EXERCISE DETAILS:
Please find every line in the entries below that contains the word "Open" and copy each of those lines.

Records from a dataset
---
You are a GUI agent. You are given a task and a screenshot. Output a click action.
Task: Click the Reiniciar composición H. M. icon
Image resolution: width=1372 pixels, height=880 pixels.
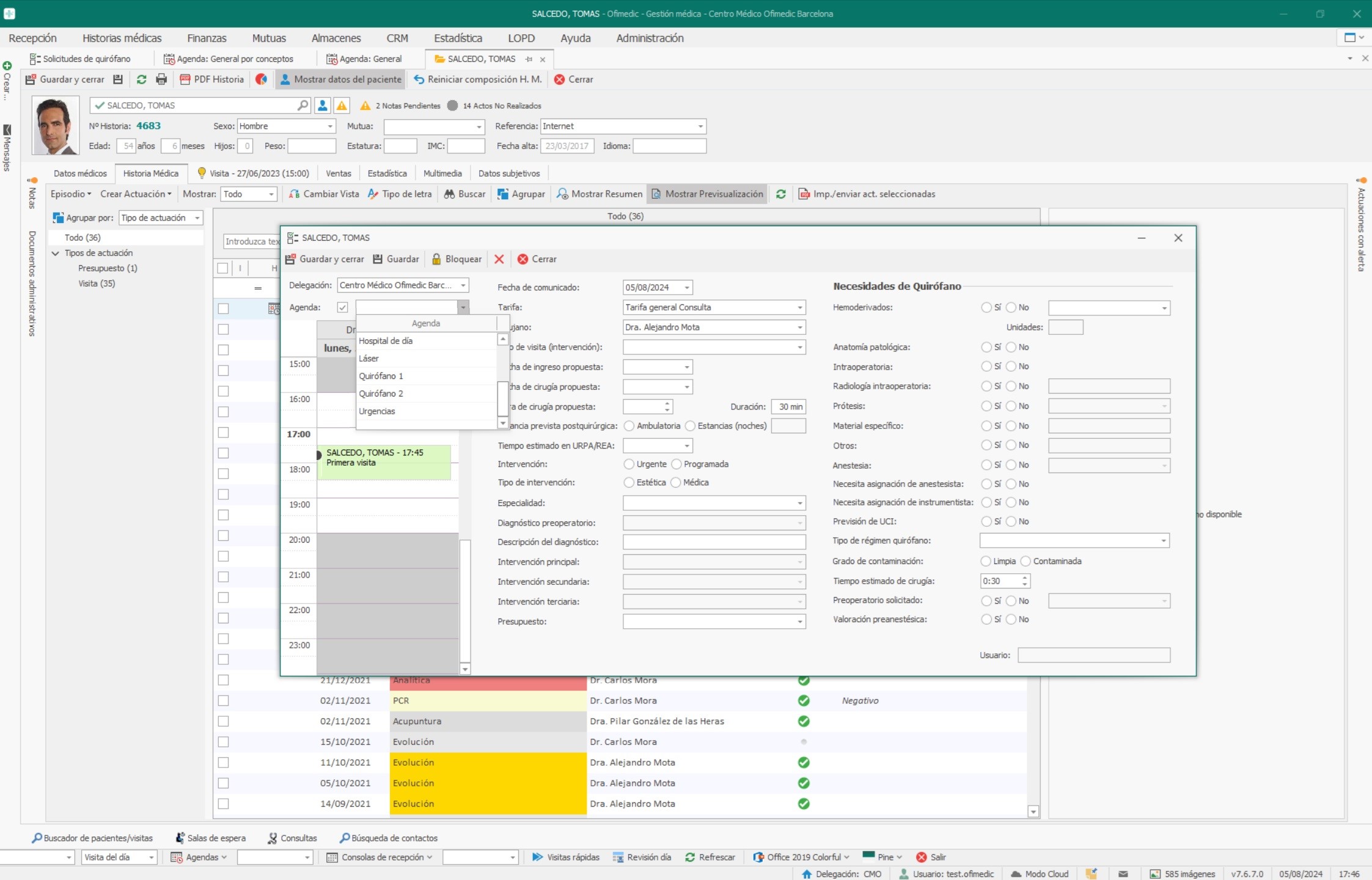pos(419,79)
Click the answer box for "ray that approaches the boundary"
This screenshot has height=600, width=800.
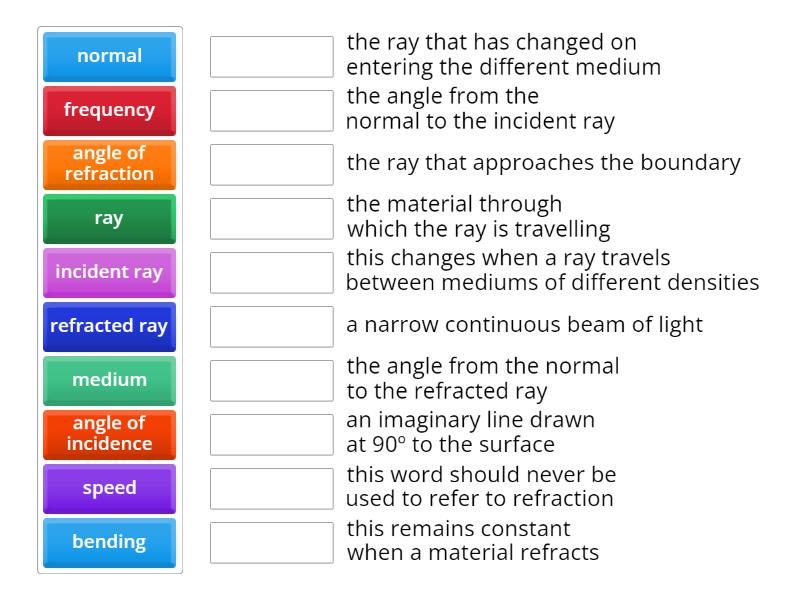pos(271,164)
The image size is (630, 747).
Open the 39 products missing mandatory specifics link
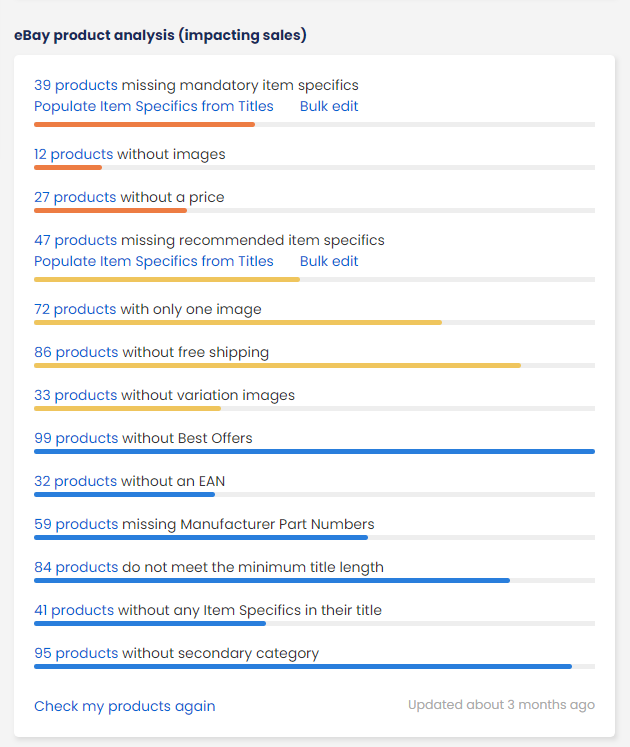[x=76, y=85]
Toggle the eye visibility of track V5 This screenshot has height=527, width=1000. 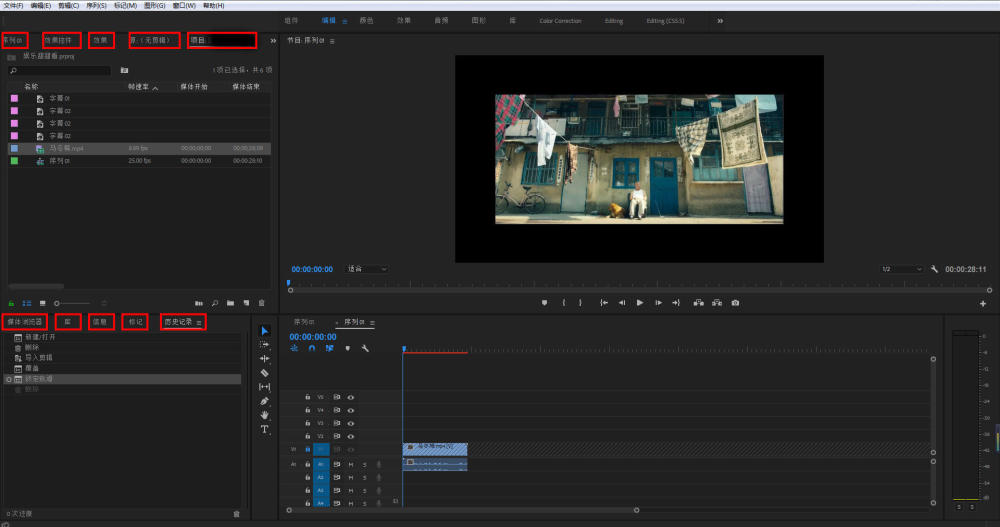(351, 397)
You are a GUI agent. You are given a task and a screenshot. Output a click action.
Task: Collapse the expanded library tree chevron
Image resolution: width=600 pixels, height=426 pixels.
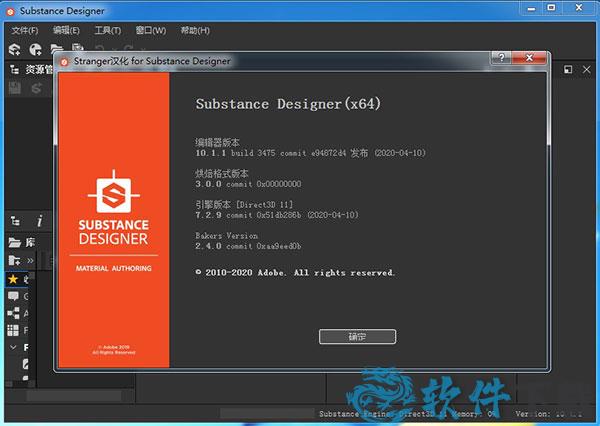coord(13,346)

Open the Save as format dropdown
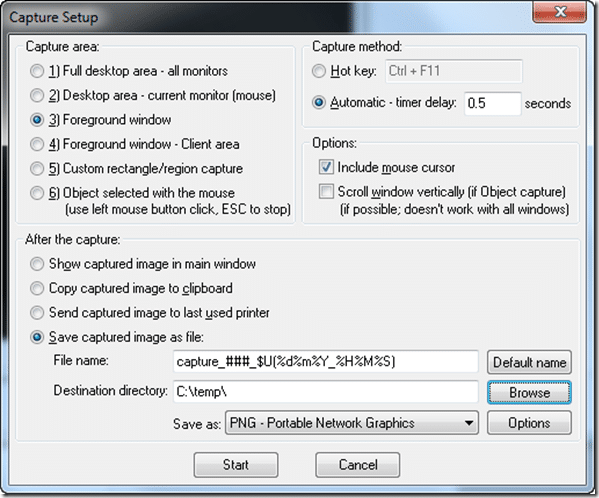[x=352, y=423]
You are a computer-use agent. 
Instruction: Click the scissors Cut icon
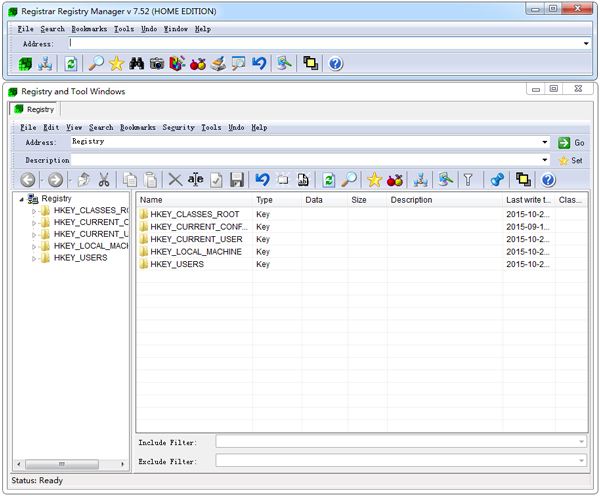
---
TASK RESPONSE:
Open the 39 products missing mandatory specifics link
Open the Save as format dropdown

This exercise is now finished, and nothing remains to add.